I am currently following Michael Hartl’s tutorial on RoR and am trying to get to grips more with Rspec testing. I am able to follow the majority of what is going on however I am a bit confused as to what and how the :authenticate method functions:
it { should respond_to(:authenticate) }
And how it relates to the following section of code:
describe "return value of authenticate" do
before { @user.save }
let(:found_user) { User.find_by_email(@user.email) }
describe "with valid password" do
it { should == found_user.authenticate(@user.password) }
end
describe "with invalid password" do
let(:user_for_invalid_password) { found_user.authenticate("invalid") }
it { should_not == user_for_invalid_password }
specify { user_for_invalid_password.should be_false }
end
end
I understand the assignment a variable using let and the corresponding block, but I am struggling to understand what is happening when the authenticate method is called, what is it authenticating against in the initial line? Is it authenticating against the user.rb model that requires an email be present and that it matches a particular regex, or is it something else. I have included the user.rb code for clarity:
class User < ActiveRecord::Base
attr_accessible :email, :name, :password, :password_confirmation
has_secure_password
before_save { |user| user.email = email.downcase }
validates :name, presence: true, length: { maximum: 50 }
VALID_EMAIL_REGEX = /\A[\w+\-.]+@[a-z\d\-.]+\.[a-z]+\z/i
validates :email, presence: true, format: { with: VALID_EMAIL_REGEX },
uniqueness: { case_sensitive: false }
validates :password, length: { minimum: 6 }
validates :password_confirmation, presence: true
end
Any help much appreciated.
Without line numbers I might be misunderstanding which line you are referring to but here goes. The very first line of code you quote with the ‘respond_to’ method is merely asking the object whether it’s interface handles whatever you are asking it to respond to. I think there is a bit missing – it should be:
obj.should respond_to(:somemethod)It just checks that the object has a method with that name – so a fairly basic test.Your question about what is going on when you call the authenticate method might be explained by the fact that you can’t see the authenticate method in user.rb.
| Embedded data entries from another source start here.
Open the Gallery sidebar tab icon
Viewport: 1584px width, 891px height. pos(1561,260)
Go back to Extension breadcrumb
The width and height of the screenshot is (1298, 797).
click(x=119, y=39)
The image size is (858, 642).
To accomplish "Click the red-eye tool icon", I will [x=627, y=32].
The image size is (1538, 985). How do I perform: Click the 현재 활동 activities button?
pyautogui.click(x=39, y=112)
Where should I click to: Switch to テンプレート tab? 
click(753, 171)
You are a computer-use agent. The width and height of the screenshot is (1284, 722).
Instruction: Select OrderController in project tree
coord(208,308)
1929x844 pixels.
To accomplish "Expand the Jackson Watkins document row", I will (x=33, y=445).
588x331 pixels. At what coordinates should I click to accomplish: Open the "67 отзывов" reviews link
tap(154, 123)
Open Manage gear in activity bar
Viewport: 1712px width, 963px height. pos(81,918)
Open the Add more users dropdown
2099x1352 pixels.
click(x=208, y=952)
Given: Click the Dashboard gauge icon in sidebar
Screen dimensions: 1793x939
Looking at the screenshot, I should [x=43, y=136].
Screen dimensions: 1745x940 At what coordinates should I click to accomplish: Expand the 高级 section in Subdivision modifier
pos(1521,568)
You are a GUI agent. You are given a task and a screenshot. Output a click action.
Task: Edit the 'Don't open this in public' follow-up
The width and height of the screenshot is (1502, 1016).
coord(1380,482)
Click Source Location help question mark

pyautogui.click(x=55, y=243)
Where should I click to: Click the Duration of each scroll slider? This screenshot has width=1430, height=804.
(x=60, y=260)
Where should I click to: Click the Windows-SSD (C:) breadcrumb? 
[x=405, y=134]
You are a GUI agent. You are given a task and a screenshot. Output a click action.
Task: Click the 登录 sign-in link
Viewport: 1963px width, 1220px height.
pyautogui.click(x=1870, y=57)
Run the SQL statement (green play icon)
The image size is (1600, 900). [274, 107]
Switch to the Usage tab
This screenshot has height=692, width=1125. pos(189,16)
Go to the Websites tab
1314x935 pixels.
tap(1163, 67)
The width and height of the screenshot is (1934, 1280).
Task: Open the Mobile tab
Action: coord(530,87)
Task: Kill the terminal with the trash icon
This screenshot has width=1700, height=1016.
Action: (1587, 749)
In the older versions of the Hartl tutorial there is an authenticate method (I still have it on my machine 🙂
Looking at the way it is called in your code clearly it is implemented slightly differently off in a helper method or something… see the call to ‘has_secure_password’ in your model? That’s a helper method where :authenticate lives.
Check the source code/documentation for more details.